Malamud and a New Generation
As had our values. First the Greatest Generation Jews and then the Jewish Boomers gave way to a new generation, with sensibilities that focused on forging their own rules rather than refighting their parents’ kulturkampf. Generation X Jews, finding little of pressing relevance to connect with in Malamud’s works, went looking elsewhere.
And why not? Is not Joan Didion more relevant to those of us seeking to understand life in California today than Gertrude Atherton or Helen Hunt Jackson? Young Jews today have different concerns than those of us born in the first two-thirds of the twentieth century. Some have rejected the bacon-cheeseburger impiety of their parents generation and sought a return to traditional observance, a world Malamud had explicitly rejected. Even more young Jews reconnected with Zionism or with a secular desire to improve the world. Malamud would have applauded their rejection of tradition, but would have been baffled by their embrace of unselfconscious crusading. And still more had tuned out Jewish voices entirely, unless a mainstream author happened to be Jewish.

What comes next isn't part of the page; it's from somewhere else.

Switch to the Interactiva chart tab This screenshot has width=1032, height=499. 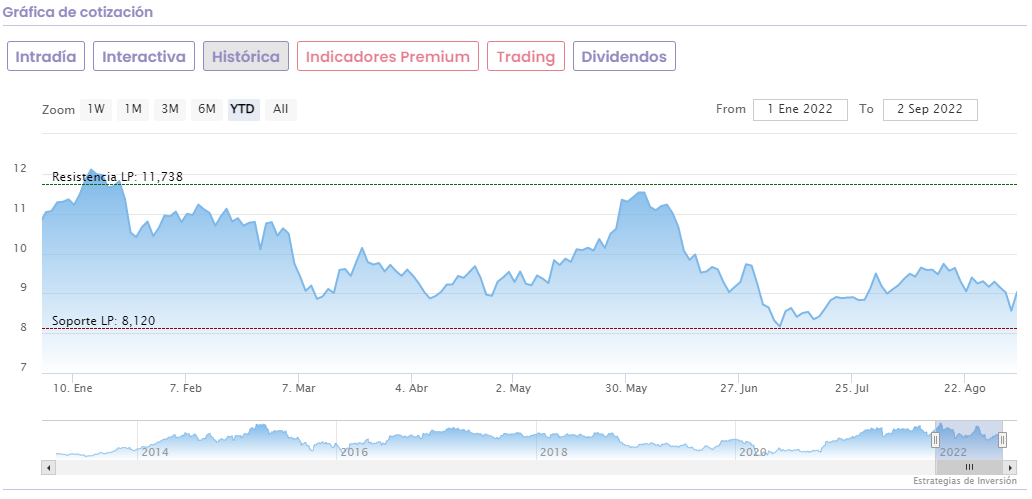(x=144, y=57)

So Malamud’s work passed from the literary scene not long after he passed, a writer who spoke to a a people who have evolved during a moment that had passed.
The Literary Cicada
But before we consign Malamud’s works to the Recycle bin, it is worth considering that literature is history’s plaything. Writers and stories once adored and thence discarded of often rise above their time to become granite pinnacles of the literary landscape. Jane Austen, Mark Twain, Edith Wharton, Raymond Chandler, and Evelyn Waugh are read today outside of classrooms, not because their characters or stories are about us, or because the lives they depict seem familiar, but because they offer both a window onto a certain place and time and a reflection of the timelessness of what it means to be human. When I watch my millennial son look up from The Natural with a thoughtful grin, I wonder if it is not unreasonable for us to expect that Malamud’s oeuvre is not dead, just hibernating.
One last thought.
Jewish history is neither linear nor cyclical, but a combination of both. The faith evolves along with the tribe as we each try, in our own way, to forge a better world – or at least a vine and fig tree under which to sit. And yet we appear locked into these long cycles of separation, assimilation, rejection, and persecution that has been our lot since, well, Genesis.

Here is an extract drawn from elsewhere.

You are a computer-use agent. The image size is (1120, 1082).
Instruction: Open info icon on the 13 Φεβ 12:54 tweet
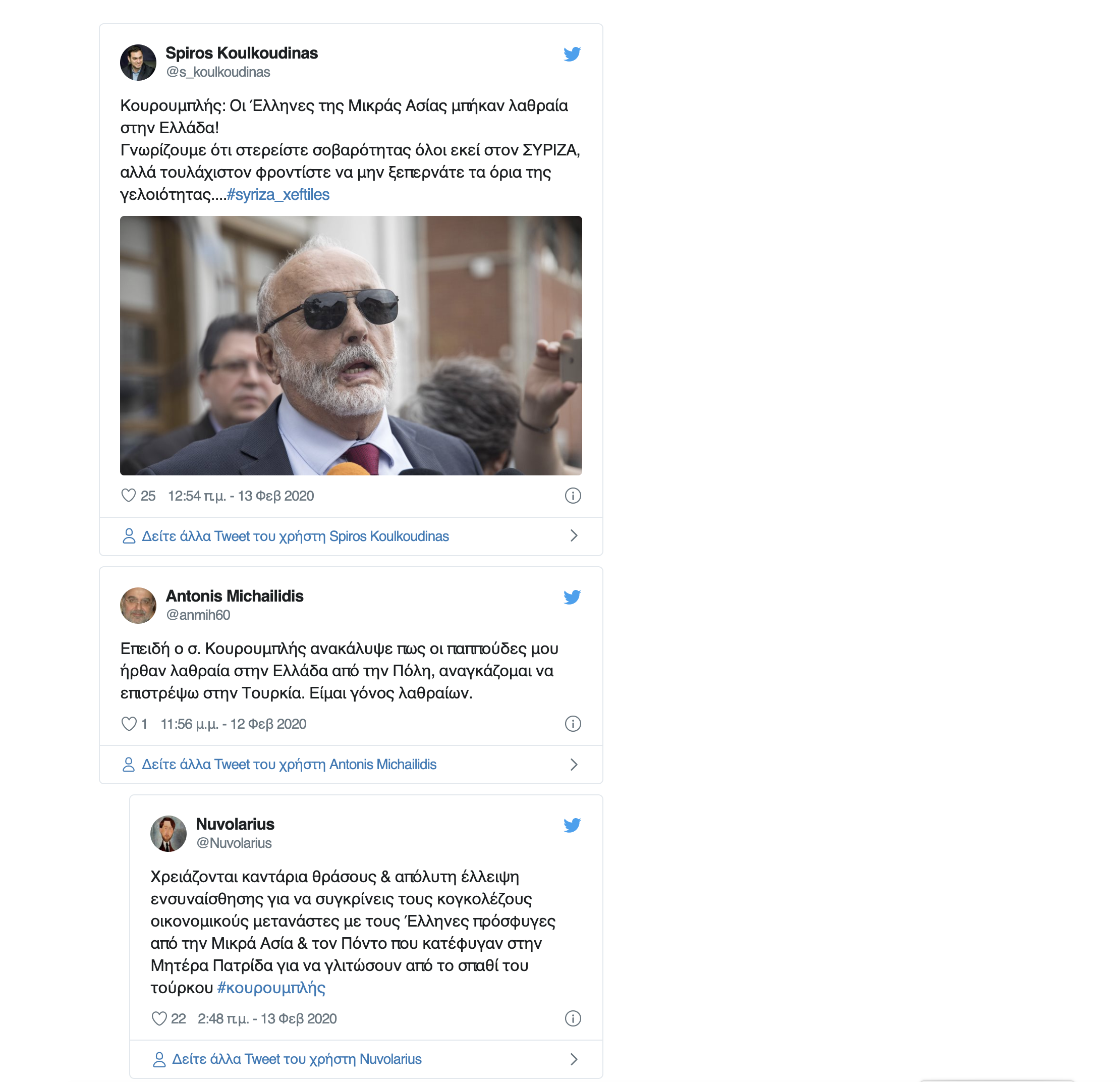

It is becoming painfully evident that the twin events of the Shoah and the establishment of the modern state of Israel did not end history – it merely bought us 70 years to repair the damage wrought by the Nazi extermination machine. Just when we felt we had ameliorated the circumstances that took us to the gas chambers, we find ourselves on the brink of a new era that is seeing Judaism rejected by Europe, attacked by Islam, and assailed by the horned shoots of anti-Semitism rising from the furrows in the American soil.
As we are drawn again into the vortex of our historical cycle, we should make sure to preserve the works of Malamud and his contemporaries. Who knows? Perhaps one day, their stories of a battered people seeking wider acceptance will once again hearten a generation of Jews emerging from a dark night of persecution.